Le détroit d’Ormuz reste au centre des tensions énergétiques mondiales. Le 19 août, les cours du pétrole ont atteint un plus haut de trois semaines, les marchés continuant d’intégrer le risque d’une perturbation durable du trafic maritime dans cette zone stratégique.
Le Brent repasse au-dessus de 91 dollars
Reuters indiquait mercredi que le Brent progressait jusqu’à environ 91,79 dollars le baril, tandis que le WTI américain atteignait environ 85,79 dollars. Cette hausse intervient alors que les armateurs restent prudents face à la situation dans le détroit d’Ormuz, passage essentiel pour les exportations d’hydrocarbures du Golfe.

Le marché ne réagit donc pas seulement au niveau actuel des livraisons, mais surtout au risque qu’une nouvelle escalade militaire ou diplomatique réduise encore les flux.

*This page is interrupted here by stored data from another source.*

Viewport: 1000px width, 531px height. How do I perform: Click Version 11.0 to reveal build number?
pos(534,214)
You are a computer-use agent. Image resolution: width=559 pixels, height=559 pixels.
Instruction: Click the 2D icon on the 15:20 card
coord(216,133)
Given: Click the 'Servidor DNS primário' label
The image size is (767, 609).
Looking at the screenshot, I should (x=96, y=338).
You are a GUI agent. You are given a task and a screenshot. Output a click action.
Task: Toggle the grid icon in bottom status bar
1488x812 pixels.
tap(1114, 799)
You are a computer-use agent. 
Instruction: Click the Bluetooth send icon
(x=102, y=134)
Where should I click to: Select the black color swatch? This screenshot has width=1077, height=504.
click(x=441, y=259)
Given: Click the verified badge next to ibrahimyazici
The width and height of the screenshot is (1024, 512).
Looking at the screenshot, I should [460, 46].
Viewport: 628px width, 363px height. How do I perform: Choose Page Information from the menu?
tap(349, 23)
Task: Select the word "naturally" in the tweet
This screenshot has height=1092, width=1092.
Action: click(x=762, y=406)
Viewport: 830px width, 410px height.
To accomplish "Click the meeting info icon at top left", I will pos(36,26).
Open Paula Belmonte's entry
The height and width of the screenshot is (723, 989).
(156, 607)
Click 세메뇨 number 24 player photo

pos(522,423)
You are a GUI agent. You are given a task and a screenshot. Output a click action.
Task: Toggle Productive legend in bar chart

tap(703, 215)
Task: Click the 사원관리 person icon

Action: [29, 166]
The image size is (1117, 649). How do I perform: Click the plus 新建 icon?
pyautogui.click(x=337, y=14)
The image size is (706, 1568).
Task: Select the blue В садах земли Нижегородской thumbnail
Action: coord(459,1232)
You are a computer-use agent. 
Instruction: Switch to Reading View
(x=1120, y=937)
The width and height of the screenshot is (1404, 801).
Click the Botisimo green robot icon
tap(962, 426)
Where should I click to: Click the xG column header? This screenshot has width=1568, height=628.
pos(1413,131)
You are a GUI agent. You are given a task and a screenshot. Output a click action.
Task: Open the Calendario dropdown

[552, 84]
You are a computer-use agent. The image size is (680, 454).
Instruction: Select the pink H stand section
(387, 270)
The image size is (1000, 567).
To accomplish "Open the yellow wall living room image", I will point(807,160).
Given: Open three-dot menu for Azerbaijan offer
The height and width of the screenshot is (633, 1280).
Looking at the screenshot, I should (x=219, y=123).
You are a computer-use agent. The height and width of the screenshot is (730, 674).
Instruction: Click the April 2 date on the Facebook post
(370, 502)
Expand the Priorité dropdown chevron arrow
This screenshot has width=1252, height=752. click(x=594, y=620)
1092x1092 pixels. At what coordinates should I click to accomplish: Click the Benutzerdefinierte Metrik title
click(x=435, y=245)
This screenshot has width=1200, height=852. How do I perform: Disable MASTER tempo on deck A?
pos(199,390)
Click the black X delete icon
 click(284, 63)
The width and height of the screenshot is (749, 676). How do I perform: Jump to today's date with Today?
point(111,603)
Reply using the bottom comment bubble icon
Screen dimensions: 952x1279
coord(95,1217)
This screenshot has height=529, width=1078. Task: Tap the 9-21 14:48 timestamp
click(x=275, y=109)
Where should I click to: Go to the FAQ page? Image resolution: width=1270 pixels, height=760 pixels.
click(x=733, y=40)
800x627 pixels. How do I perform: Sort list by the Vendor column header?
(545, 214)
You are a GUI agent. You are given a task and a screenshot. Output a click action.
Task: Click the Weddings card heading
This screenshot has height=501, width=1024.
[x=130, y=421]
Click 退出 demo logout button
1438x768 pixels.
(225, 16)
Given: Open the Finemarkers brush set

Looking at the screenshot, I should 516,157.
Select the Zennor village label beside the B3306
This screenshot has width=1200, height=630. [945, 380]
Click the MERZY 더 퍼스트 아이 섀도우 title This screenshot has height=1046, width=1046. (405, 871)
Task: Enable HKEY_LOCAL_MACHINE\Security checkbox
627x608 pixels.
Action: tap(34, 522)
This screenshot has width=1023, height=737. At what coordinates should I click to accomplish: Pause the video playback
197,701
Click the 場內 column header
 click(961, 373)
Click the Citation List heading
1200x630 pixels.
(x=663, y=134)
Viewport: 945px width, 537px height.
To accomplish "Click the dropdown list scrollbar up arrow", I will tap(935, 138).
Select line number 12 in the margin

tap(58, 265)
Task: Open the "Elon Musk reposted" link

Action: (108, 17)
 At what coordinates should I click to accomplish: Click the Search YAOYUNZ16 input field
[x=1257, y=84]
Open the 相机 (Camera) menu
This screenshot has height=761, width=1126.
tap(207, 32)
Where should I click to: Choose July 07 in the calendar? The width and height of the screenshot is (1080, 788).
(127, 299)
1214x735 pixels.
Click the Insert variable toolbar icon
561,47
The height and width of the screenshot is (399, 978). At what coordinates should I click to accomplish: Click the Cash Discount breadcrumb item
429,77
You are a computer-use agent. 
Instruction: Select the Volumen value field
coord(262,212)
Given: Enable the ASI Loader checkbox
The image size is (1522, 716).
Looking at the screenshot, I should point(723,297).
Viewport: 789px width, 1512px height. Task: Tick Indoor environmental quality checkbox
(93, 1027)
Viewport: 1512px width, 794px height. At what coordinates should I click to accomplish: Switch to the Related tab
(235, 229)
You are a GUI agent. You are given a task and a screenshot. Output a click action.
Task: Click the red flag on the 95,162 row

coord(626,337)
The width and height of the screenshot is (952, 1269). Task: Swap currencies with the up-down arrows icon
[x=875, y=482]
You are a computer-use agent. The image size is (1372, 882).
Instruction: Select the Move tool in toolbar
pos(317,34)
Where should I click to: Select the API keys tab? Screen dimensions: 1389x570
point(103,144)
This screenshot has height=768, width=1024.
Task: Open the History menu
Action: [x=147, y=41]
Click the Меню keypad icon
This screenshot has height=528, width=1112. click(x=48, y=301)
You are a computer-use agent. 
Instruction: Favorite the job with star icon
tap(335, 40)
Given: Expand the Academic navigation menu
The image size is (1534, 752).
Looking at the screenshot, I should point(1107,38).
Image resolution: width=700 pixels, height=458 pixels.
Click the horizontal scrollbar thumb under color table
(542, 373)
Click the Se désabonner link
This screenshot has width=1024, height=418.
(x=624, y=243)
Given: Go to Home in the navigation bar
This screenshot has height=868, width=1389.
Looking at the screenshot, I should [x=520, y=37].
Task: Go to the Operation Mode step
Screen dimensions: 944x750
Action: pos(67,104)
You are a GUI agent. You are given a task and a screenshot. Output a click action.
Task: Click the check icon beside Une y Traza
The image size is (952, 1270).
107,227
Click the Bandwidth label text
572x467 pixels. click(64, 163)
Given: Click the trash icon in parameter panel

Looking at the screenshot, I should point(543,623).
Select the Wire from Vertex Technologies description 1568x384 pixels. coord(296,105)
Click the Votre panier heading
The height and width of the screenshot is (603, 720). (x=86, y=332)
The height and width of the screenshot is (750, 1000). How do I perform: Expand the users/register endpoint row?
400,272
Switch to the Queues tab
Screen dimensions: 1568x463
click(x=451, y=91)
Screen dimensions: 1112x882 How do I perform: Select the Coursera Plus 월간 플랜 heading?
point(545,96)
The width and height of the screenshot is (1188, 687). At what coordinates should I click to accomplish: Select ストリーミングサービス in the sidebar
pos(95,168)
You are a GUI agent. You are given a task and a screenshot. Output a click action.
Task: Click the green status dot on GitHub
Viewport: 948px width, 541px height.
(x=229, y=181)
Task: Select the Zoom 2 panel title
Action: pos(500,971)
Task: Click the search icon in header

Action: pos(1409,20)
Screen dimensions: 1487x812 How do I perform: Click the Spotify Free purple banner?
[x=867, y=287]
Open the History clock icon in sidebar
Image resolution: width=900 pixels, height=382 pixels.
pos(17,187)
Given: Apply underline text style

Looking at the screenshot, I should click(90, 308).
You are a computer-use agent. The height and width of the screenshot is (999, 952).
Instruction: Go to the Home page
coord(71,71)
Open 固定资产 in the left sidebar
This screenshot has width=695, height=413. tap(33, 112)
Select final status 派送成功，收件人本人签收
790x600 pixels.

Reuters rappelle qu’avant le conflit actuel, une part majeure du pétrole et du gaz naturel liquéfié mondiaux transitait par cette voie maritime.
Washington et Téhéran restent éloignés
La situation diplomatique reste confuse. Associated Press rapporte que Washington n’a pas de nouvelles discussions programmées avec Téhéran, tandis que l’Iran maintient une ligne dure sur les conditions d’un retour à une circulation normale dans le détroit. Le trafic commercial reste nettement inférieur à son niveau habituel.
Cette incertitude entretient une prime de risque sur les cours : même en l’absence de nouvelle frappe majeure, chaque déclaration ou incident maritime peut provoquer une réaction rapide sur les marchés.
Pourquoi cette crise dépasse le Moyen-Orient
Une fermeture prolongée ou une circulation fortement réduite dans le détroit d’Ormuz peut toucher directement les prix de l’énergie, les coûts de transport et l’inflation dans de nombreuses régions du monde. Pour les marchés, le véritable signal d’apaisement sera moins une annonce politique qu’un retour durable des navires commerciaux et une baisse du risque assuré sur la zone.